I'll start with the genuine highlight: the people I worked alongside were exceptional. Talented, collaborative, and resilient. They are the only reason this company functions at all.
Unfortunately, everything above the IC level is a different story.
The CEO leads with ego rather than strategy. There is a persistent sense that leadership views employees as liabilities rather than assets, which is a mindset that permeates every major decision. Engineers, who literally keep the lights on, are routinely disrespected and treated as interchangeable. Leadership's push to offload engineering work onto AI tools is presented as innovation, but in practice it's cost-cutting without a coherent plan, and the product quality reflects it.
The organizational dysfunction is pervasive: compensation is below market, layoffs are frequent and poorly handled, and client churn is high: a direct reflection of instability at the top.
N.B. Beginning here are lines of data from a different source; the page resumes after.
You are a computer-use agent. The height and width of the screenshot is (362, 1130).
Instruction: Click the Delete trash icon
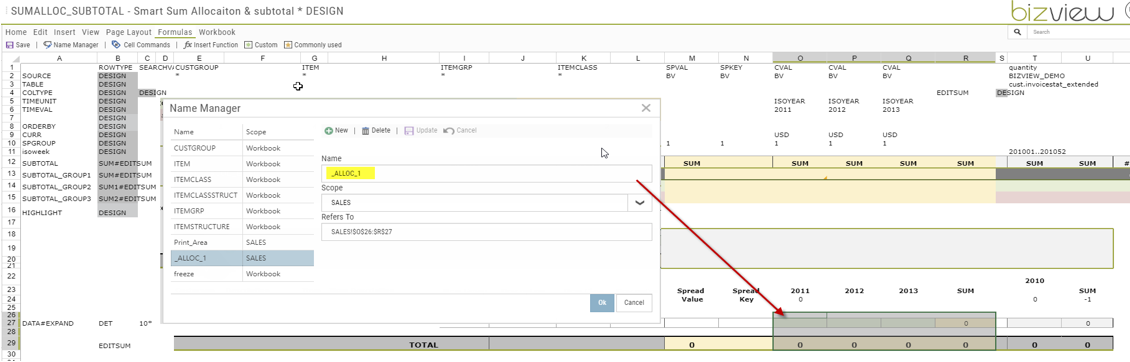365,131
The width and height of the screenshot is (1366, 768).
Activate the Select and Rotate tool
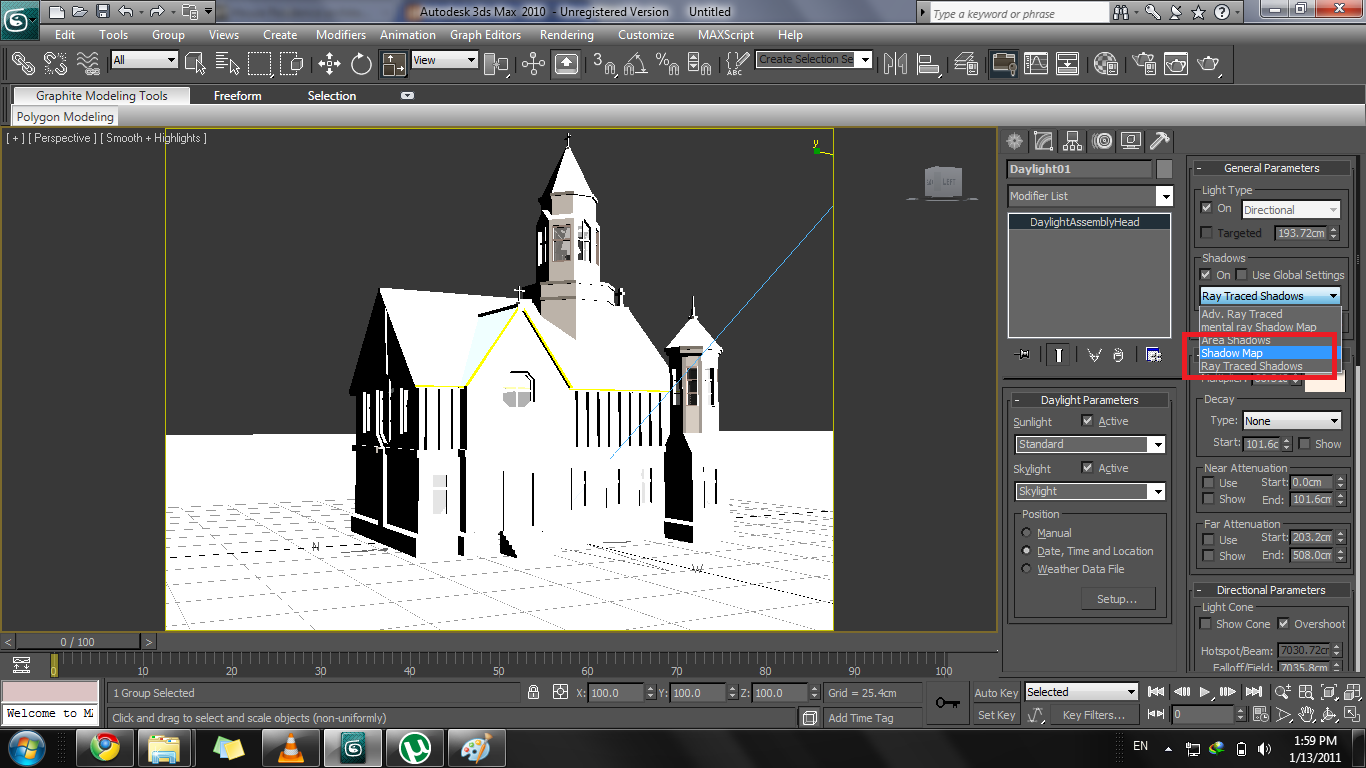(x=361, y=64)
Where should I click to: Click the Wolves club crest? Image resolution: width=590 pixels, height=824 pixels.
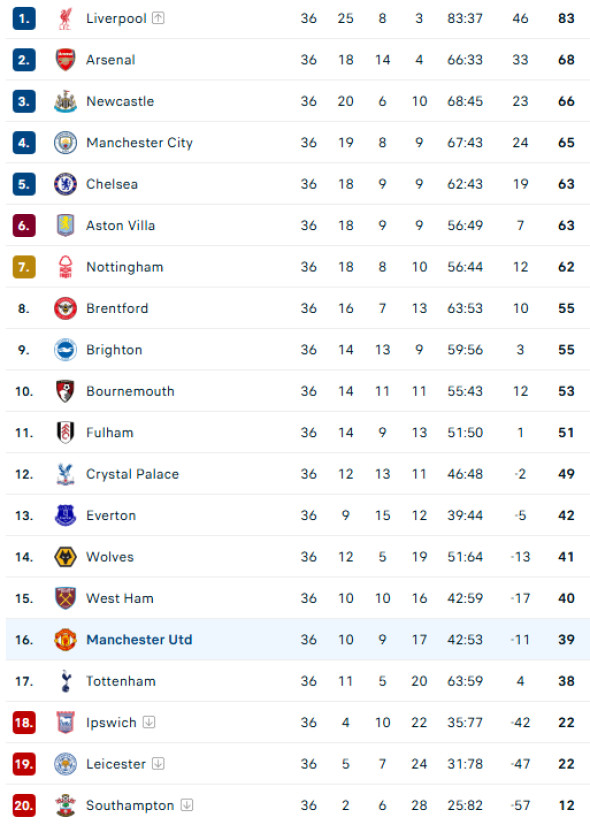pos(65,557)
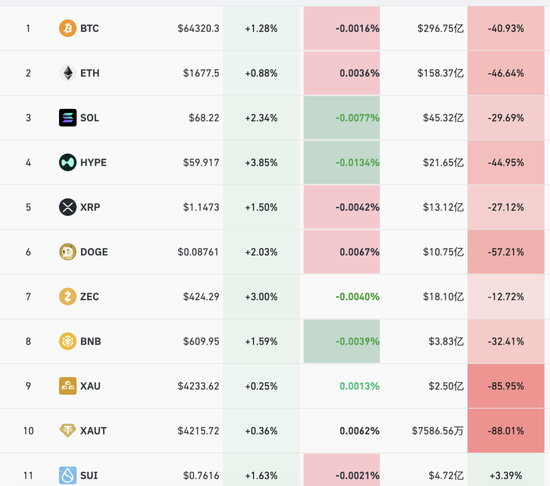This screenshot has height=486, width=550.
Task: Select the BTC price $64320.3
Action: (198, 28)
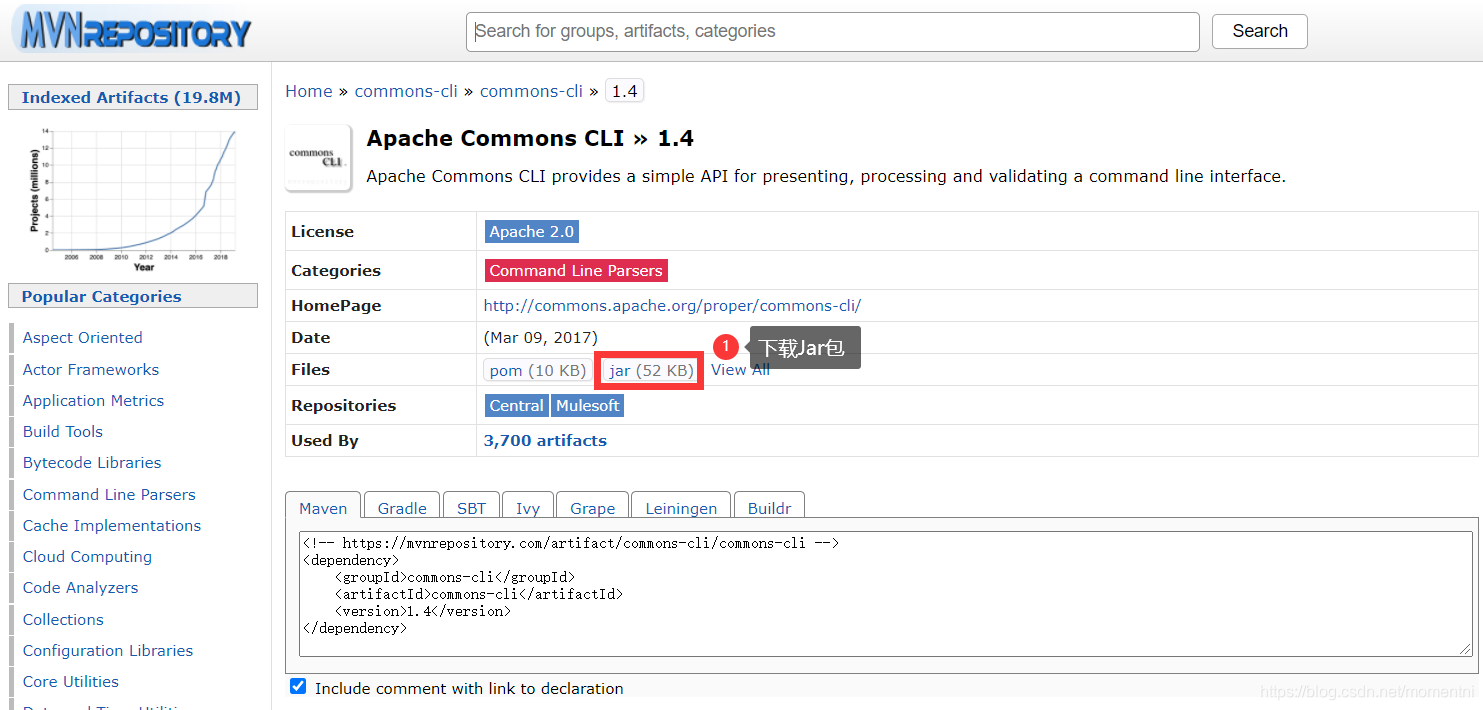
Task: Open the Command Line Parsers category badge
Action: pos(575,270)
The revolving door of talent and clients alike tells you everything you need to know.
When I resigned, I retained access to multiple internal systems and client repositories for an extended period by no effort of my own. I had to remove myself from multiple systems because they did not do it upon my departure. For a company handling client data, this is not a minor oversight. It reflects a broader pattern of process failures that go unaddressed because accountability stops at the executive level.
If you're considering joining: the individual contributors may make your day-to-day bearable, but don't expect leadership to value your work, protect your role, or run a coherent company.